Main Line Diesel Locomotives: A Photographic History

IN A feast of railway nostalgia, Main Line Diesel Locomotives celebrates the history of Britishbuilt main line diesel locomotives constructed between 1947 and 1997.

Written by respected railway author and photographer, John Vaughan, this gloriously illustrated book features locomotives from the whole of mainland Britain. It places particular emphasis on the years from 1968, when steam ended on British Railways, to the arrival of the “new generation”

of North American diesels at the end of the 1990s.

The authoritative text is supported by more than 300 photographs of British-built diesels hauling an almost infinite variety of trains. These have been taken by some of the UK’s top railway photographers and – in many cases – are now published for the first time.

The book also includes an historical account of the changes to railway infrastructure that occurred over half a century and describes the impact of such events as the 1955 British Railways modernisation scheme and its early attempt to eliminate steam.
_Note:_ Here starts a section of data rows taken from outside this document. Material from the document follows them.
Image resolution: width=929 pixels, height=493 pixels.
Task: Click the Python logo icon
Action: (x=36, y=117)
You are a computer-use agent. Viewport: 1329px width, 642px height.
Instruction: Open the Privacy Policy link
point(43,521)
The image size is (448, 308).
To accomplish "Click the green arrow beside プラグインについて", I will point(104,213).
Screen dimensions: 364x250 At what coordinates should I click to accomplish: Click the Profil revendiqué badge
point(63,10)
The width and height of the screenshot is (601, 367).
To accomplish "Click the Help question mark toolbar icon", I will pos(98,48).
As a result, this title will appeal to all those interested in the development of rail travel in Britain and leaves no stone unturned in its detailed treatment of the subject, with more than 30 types of main line diesel locomotive extensively featured, to help bring the railways of yesteryear to life.
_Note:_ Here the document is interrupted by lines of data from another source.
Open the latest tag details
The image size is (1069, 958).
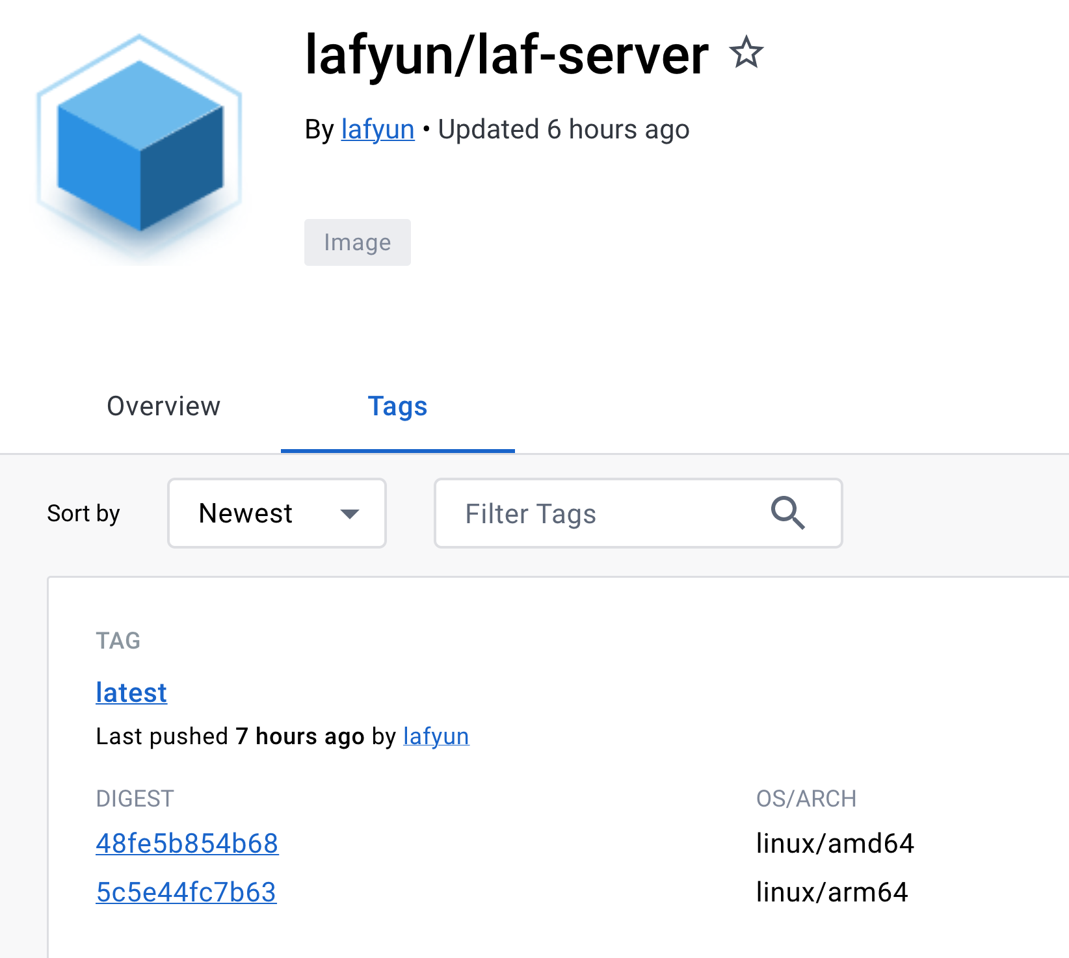[131, 692]
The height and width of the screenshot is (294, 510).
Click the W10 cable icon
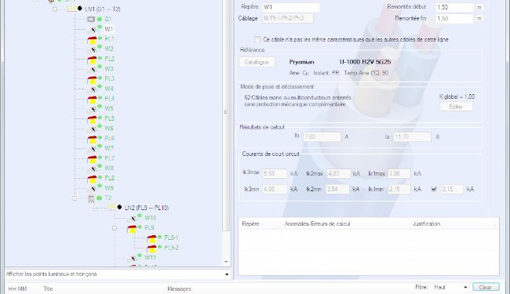133,218
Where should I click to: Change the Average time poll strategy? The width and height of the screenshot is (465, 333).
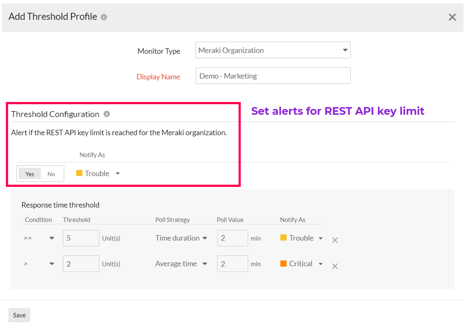coord(181,264)
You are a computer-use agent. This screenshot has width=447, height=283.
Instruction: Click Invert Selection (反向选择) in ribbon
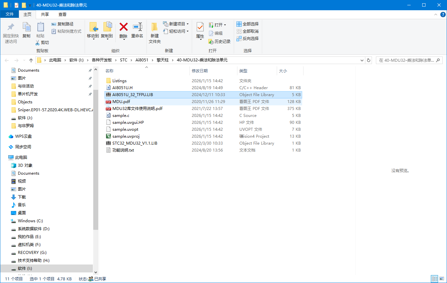247,39
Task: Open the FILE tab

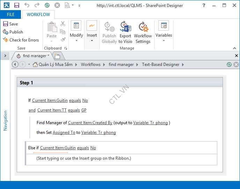Action: coord(10,14)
Many of the classes of locomotive covered have long been extinct on our railways.

Fortunately, this meticulously researched review now offers readers the chance to relive the halcyon days of British Rail which these embodied, while also paying homage to the few survivors that have remained active in the 21st century.
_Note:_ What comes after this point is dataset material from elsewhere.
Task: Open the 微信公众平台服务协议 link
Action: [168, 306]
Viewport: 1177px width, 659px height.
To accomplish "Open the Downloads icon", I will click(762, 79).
Vaughan has been a rail fan since the age of ten, when in 1953 he took his first railway photograph on a simple plastic camera and started to collect train numbers.

Since his first book was published in 1968, he has gone on to write more than 40 railway titles in the past four decades, specialising in diesel traction and the county of Cornwall.

He is a former editor of Modern Railways Pictorial Magazine and now lives in Goring by Sea, in Sussex.